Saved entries
>>

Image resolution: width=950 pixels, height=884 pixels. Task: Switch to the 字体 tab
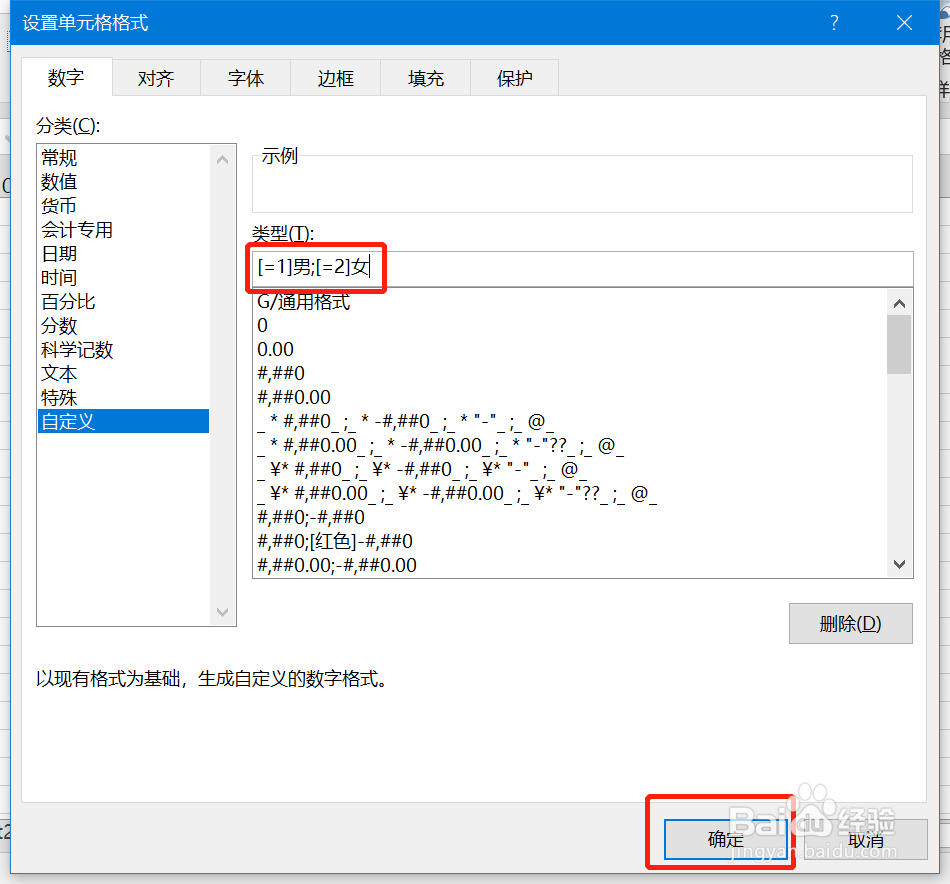(245, 77)
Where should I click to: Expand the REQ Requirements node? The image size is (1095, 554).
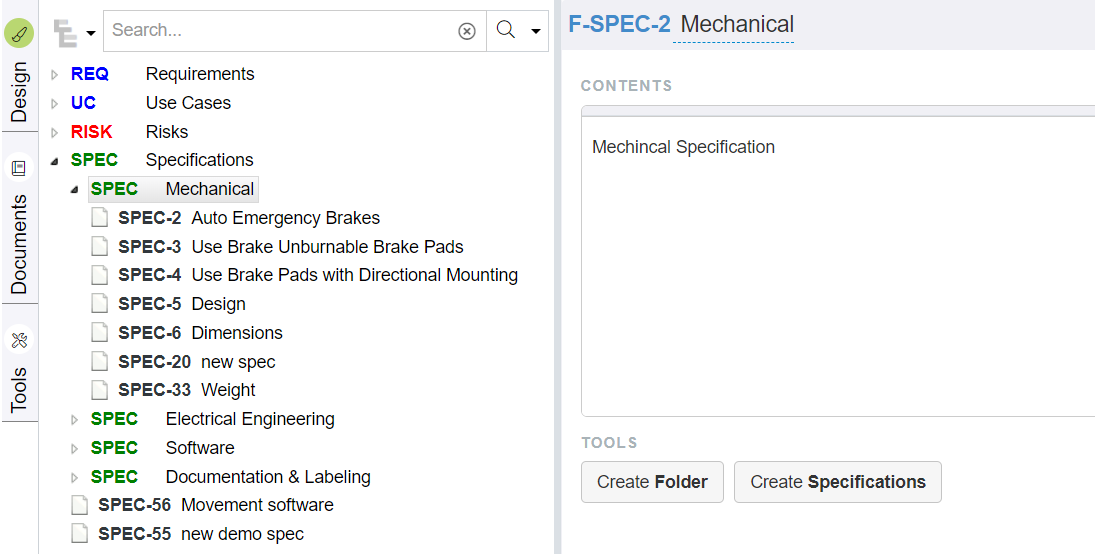(x=55, y=74)
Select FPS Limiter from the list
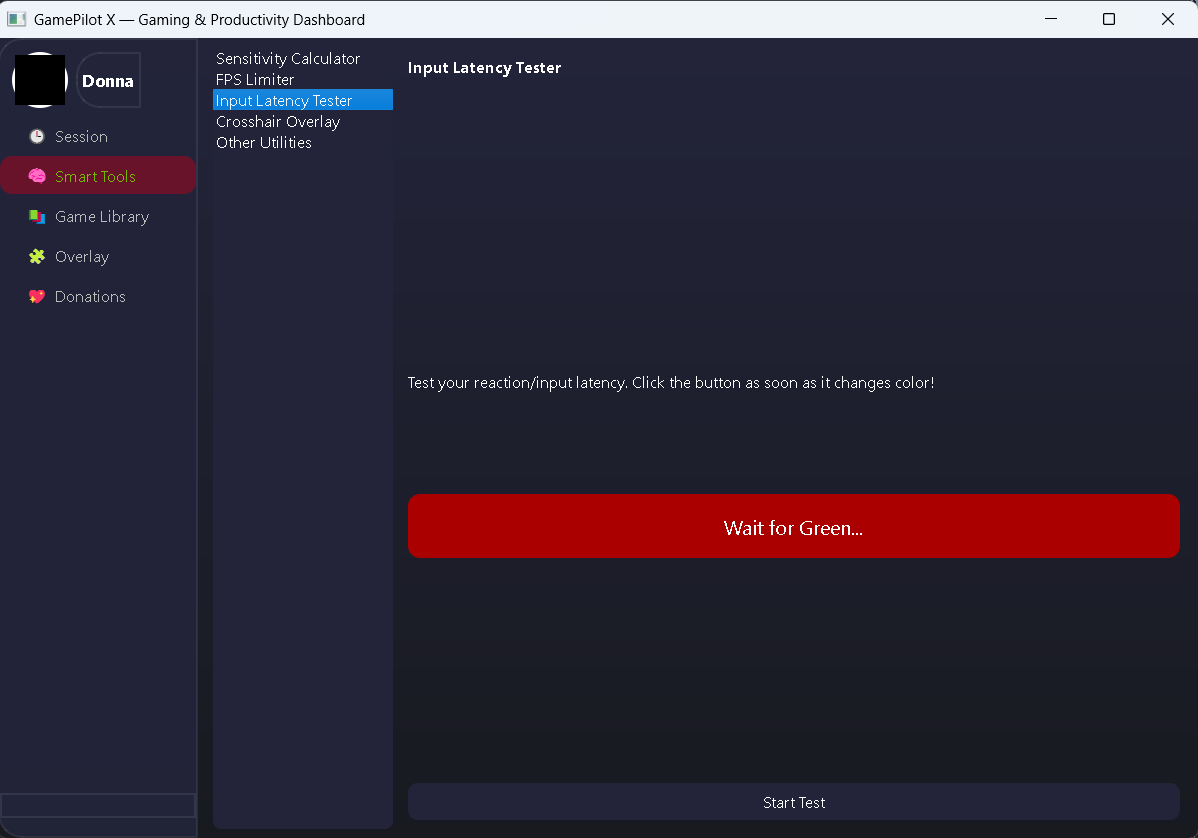 (255, 80)
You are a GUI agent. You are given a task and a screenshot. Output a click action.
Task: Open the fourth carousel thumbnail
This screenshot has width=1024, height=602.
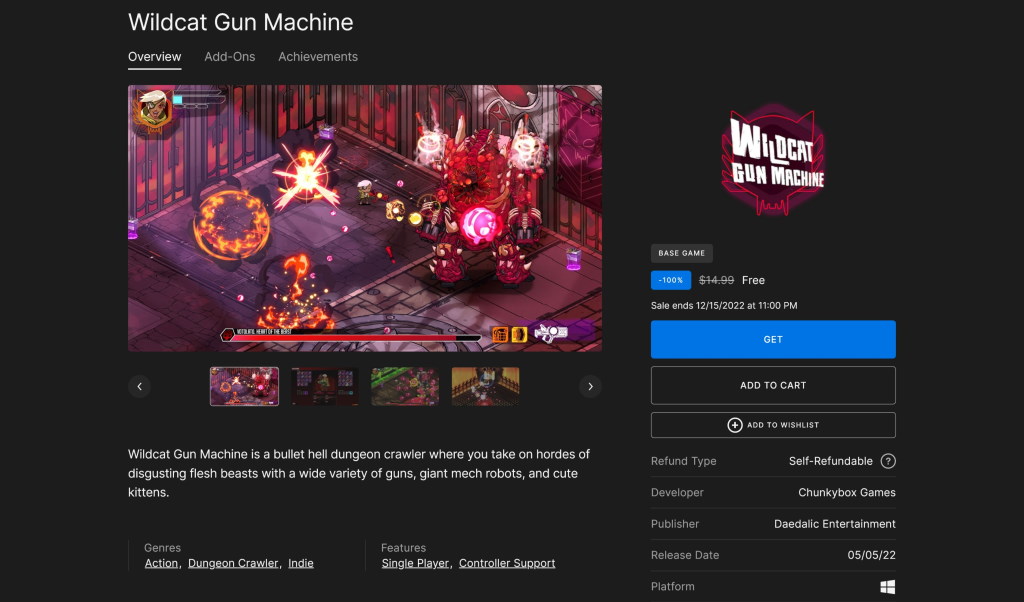click(x=485, y=385)
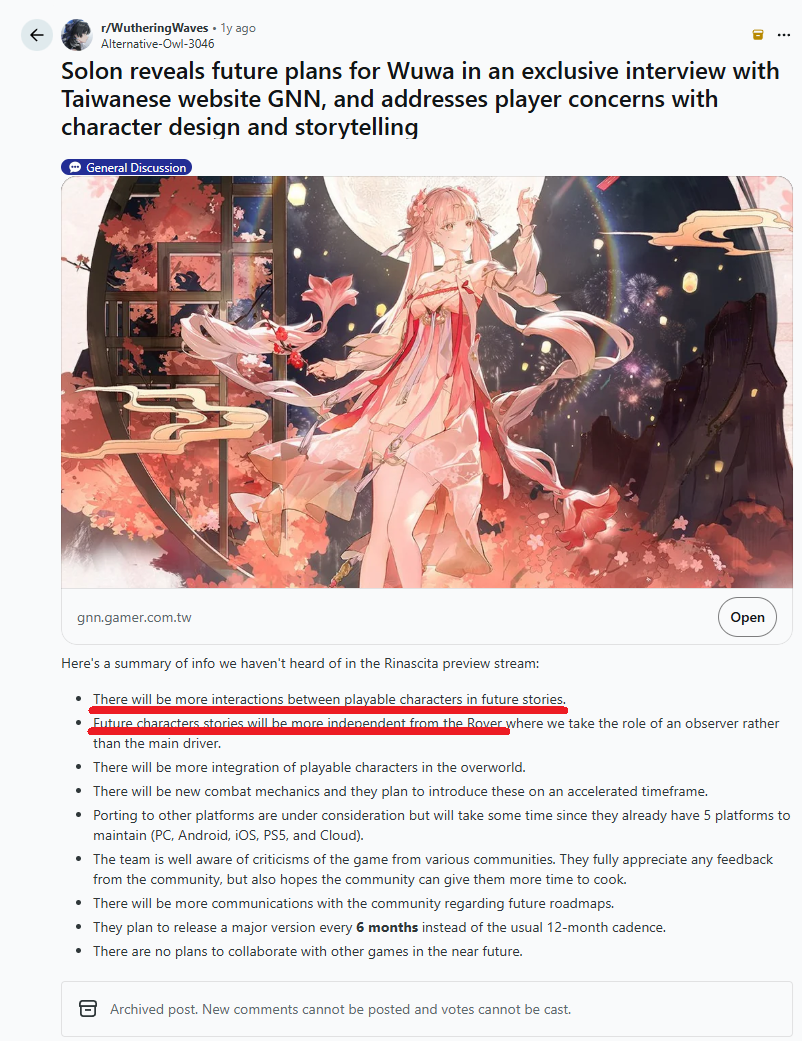This screenshot has width=802, height=1041.
Task: Click the archive icon in the archived notice
Action: (88, 1008)
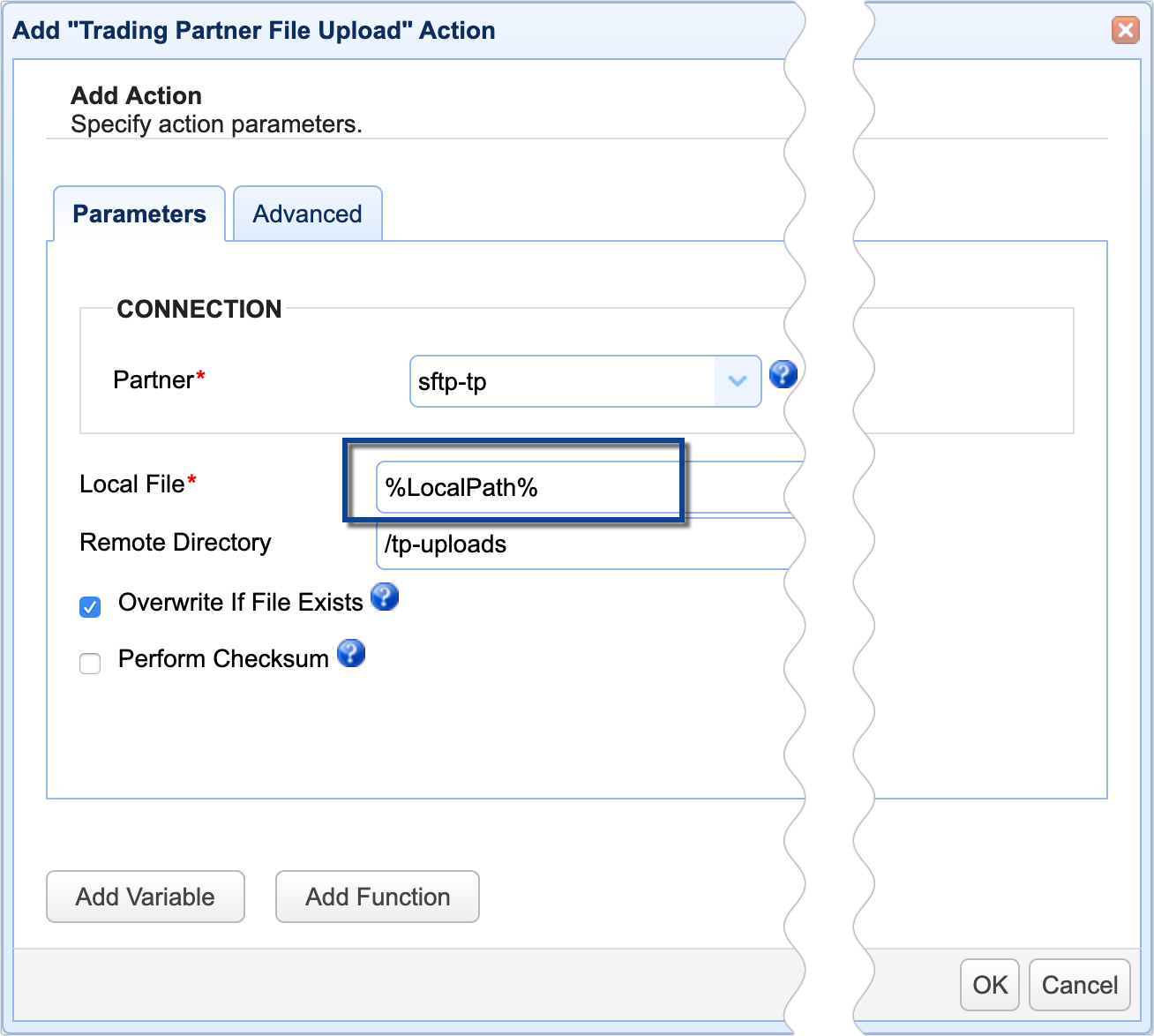Click the Partner dropdown chevron arrow
Viewport: 1154px width, 1036px height.
(737, 381)
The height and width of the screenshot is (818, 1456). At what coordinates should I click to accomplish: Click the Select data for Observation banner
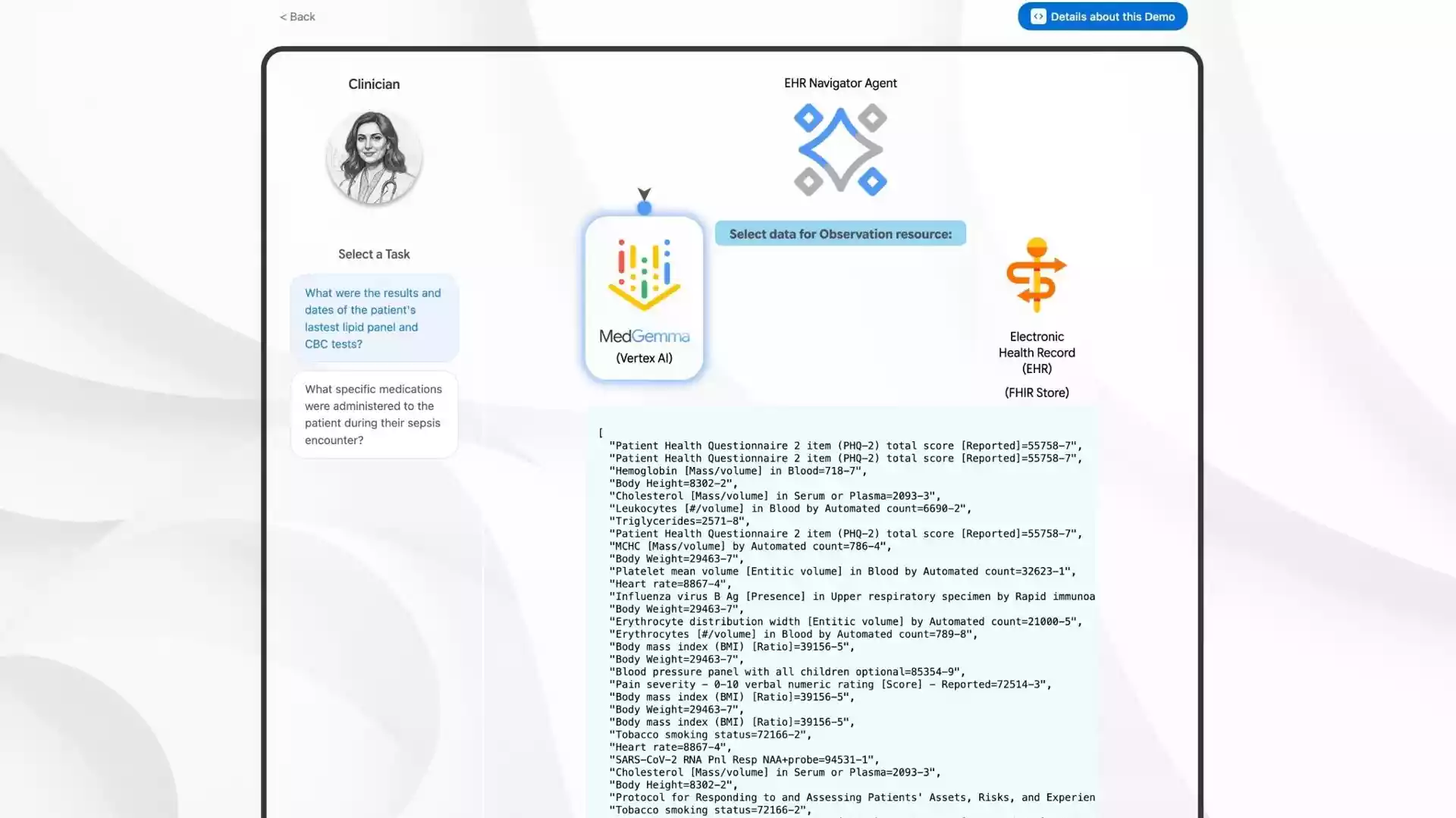click(x=840, y=234)
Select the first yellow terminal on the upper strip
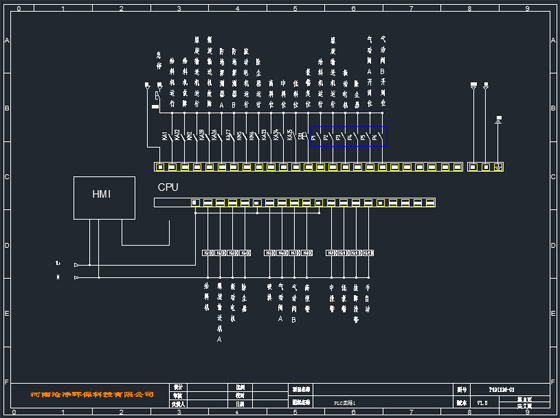The width and height of the screenshot is (560, 418). tap(160, 167)
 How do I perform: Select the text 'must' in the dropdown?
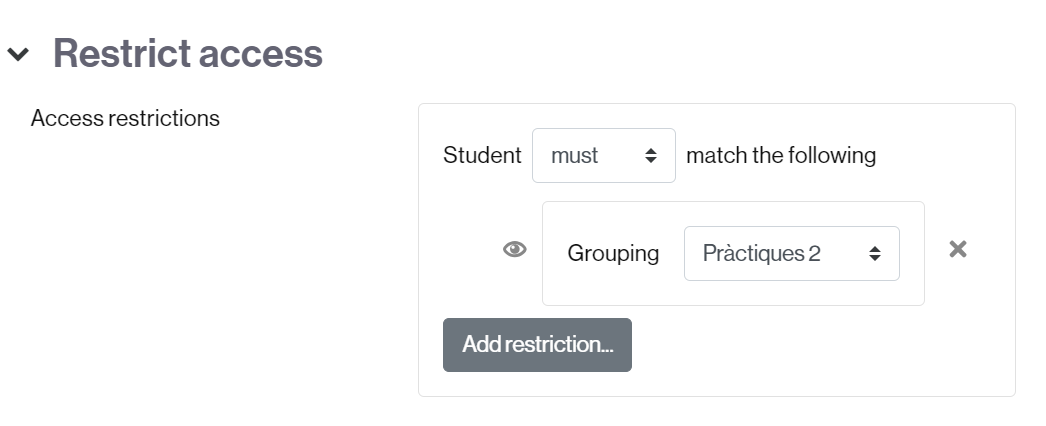tap(574, 156)
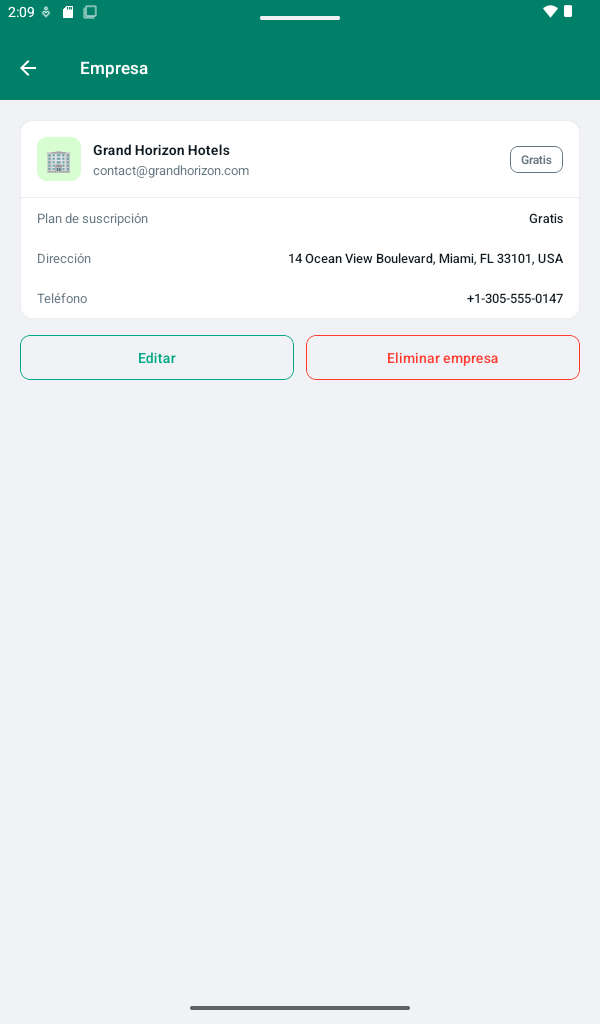Tap the Grand Horizon Hotels name
Viewport: 600px width, 1024px height.
pos(161,150)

<<

» **Required work**
Since the pictures are not wanted, write out the rest of the data exactly as it reads.

» **Result of this exercise**
Image resolution: width=950 pixels, height=884 pixels. Task: Switch to the 字体 tab
(245, 77)
Where should I click to: Expand the REQ Requirements node? The image size is (1095, 554).
(x=55, y=74)
Select FPS Limiter from the list
 (255, 80)
You are a GUI agent. You are given a task and a screenshot. Output a click action.
Task: Open the fourth carousel thumbnail
This screenshot has width=1024, height=602.
click(x=485, y=385)
This screenshot has width=802, height=1041.
Task: Click the archive icon in the archived notice
Action: (88, 1008)
Click the Partner dropdown chevron arrow
Viewport: 1154px width, 1036px height.
(737, 381)
The height and width of the screenshot is (818, 1456). At what coordinates should I click to accomplish: Click the Select data for Observation banner
click(x=840, y=234)
Select the first yellow terminal on the upper strip
The width and height of the screenshot is (560, 418). tap(160, 167)
 How do I perform: Select the text 'must' in the dropdown?
tap(574, 156)
Tap the Grand Horizon Hotels name
Viewport: 600px width, 1024px height.
pos(161,150)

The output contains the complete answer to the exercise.